Sobre el particular, en la sentencia T-1012 de 1999 esta Corporación precisó lo siguiente al ocuparse del caso de una tutela interpuesta por un familiar de una persona secuestrada que se oponía a los cobros que le hacía una entidad bancaria como resultado de un crédito contraído entre el banco y el secuestrado: “[…] son dos los requisitos exigidos para la prosperidad de la agencia oficiosa: la manifestación de que se actúa como agente oficioso de otra persona y, la imposibilidad de ésta de promover directamente la acción constitucional.

¿Pero que sucede si en el escrito de tutela no se manifiesta en forma expresa que se están agenciando derechos de personas que se encuentran imposibilitadas para acudir a un proceso que afecta sus derechos, circunstancia ésta que se encuentra debidamente acreditada en el caso sub examine, pero, del contenido mismo de la demanda de tutela, se concluye que se actúa en nombre de otro? Considera la Corte que al juez constitucional le compete dentro del ámbito de sus funciones realizar una interpretación del escrito de tutela, en aras de brindar una protección efectiva de los derechos fundamentales que se estiman vulnerados.
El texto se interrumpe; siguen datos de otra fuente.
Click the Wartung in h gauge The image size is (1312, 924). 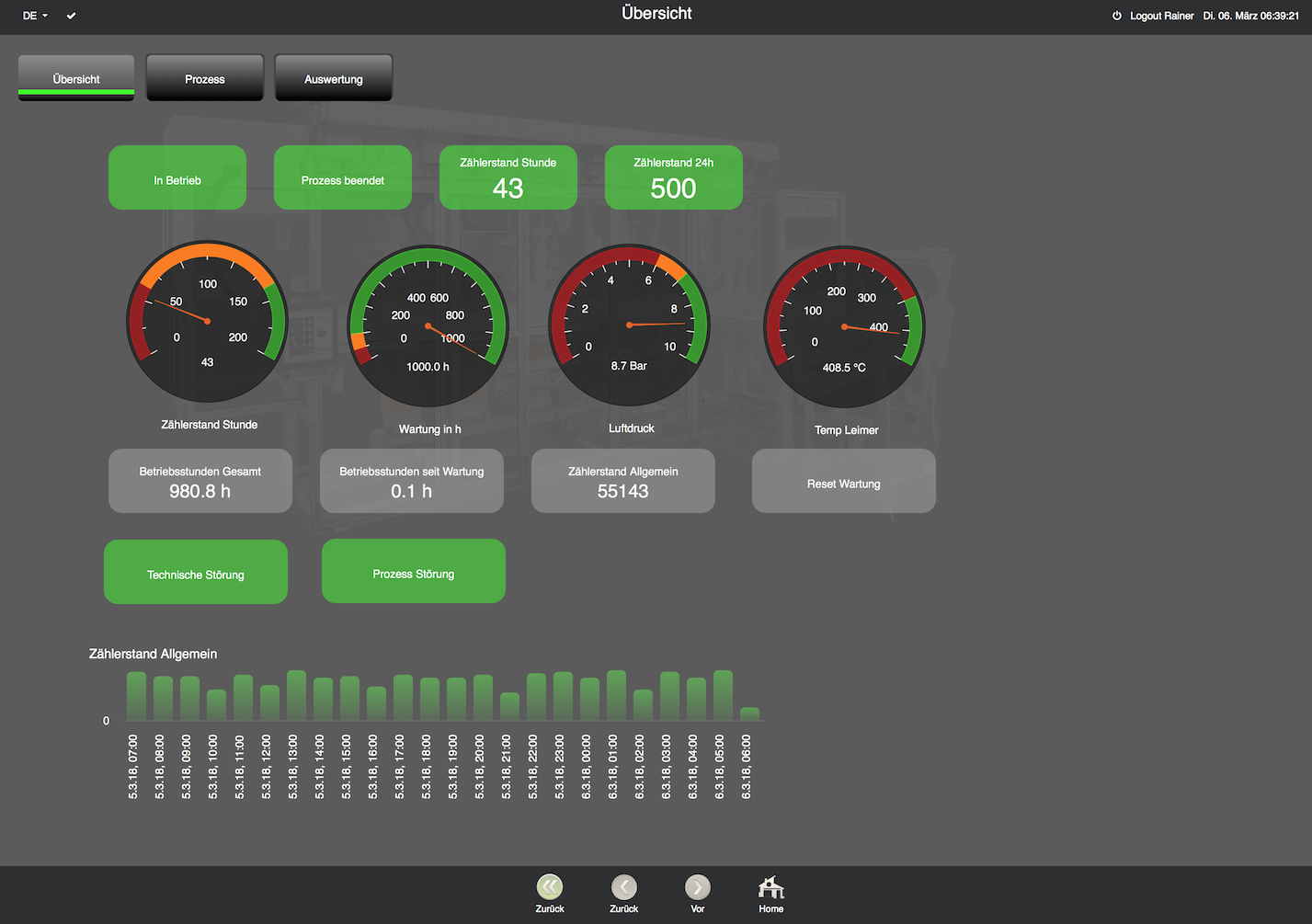pos(428,326)
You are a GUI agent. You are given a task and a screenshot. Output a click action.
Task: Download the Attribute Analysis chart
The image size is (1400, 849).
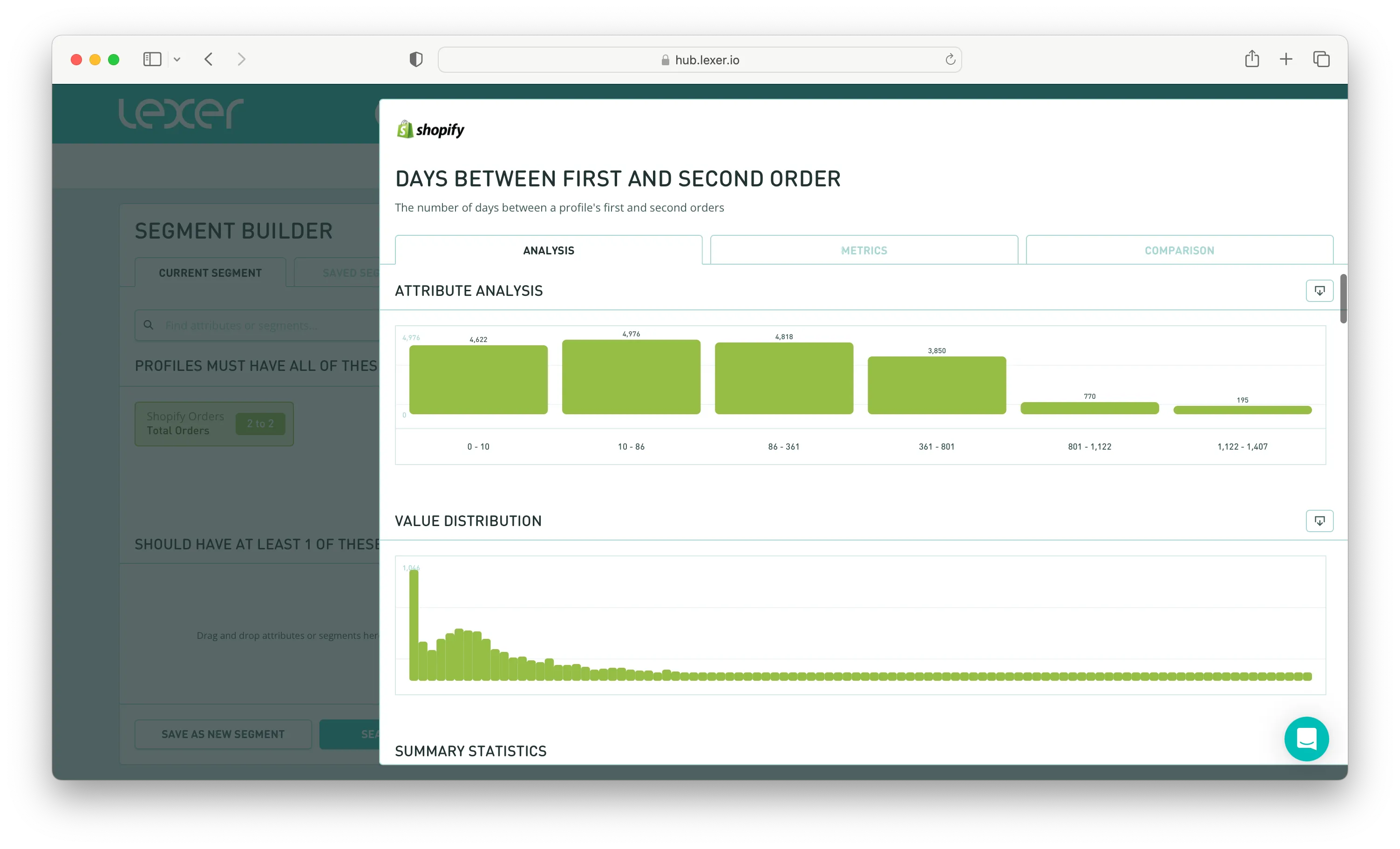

Precisamente, uno de los avances más relevantes de la Constitución Política, consiste en hacer prevalecer la realidad sobre las formas, con el fin de evitar que los derechos fundamentales y las garantías sociales, se conviertan en enunciados abstractos, como expresamente lo ordena la Carta Política en su artículo 228.” 3.5. En concordancia con lo anterior, la Corte Constitucional ha señalado que, además de tener en cuenta los requisitos de la agencia oficiosa, el análisis en sede de tutela siempre debe ir guiado bajo tres principios fundamentales: (i) la eficacia de los derechos fundamentales;

(ii) la prevalencia del derecho sustancial sobre el procesal, y (iii) la solidaridad en la defensa de los derechos fundamentales de quienes no están en condiciones de defenderse por sí mismos. (Negrillas y resaltado del Tribunal). Del análisis armónico de la disposición referida y de los lineamientos de la jurisprudencia frente a la situación que se presenta en el caso que se examina, se advierte que el señor LUIS GABRIEL IDÁRRAGA CUBILLOS, quien realizó la presentación personal de la demanda de tutela, no se encuentra facultado para dicho efecto, pues no es el titular del derecho fundamental que se considera vulnerado y cuya protección se invoca; tampoco ostenta la calidad de representante legal, apoderado o agente oficioso del actor.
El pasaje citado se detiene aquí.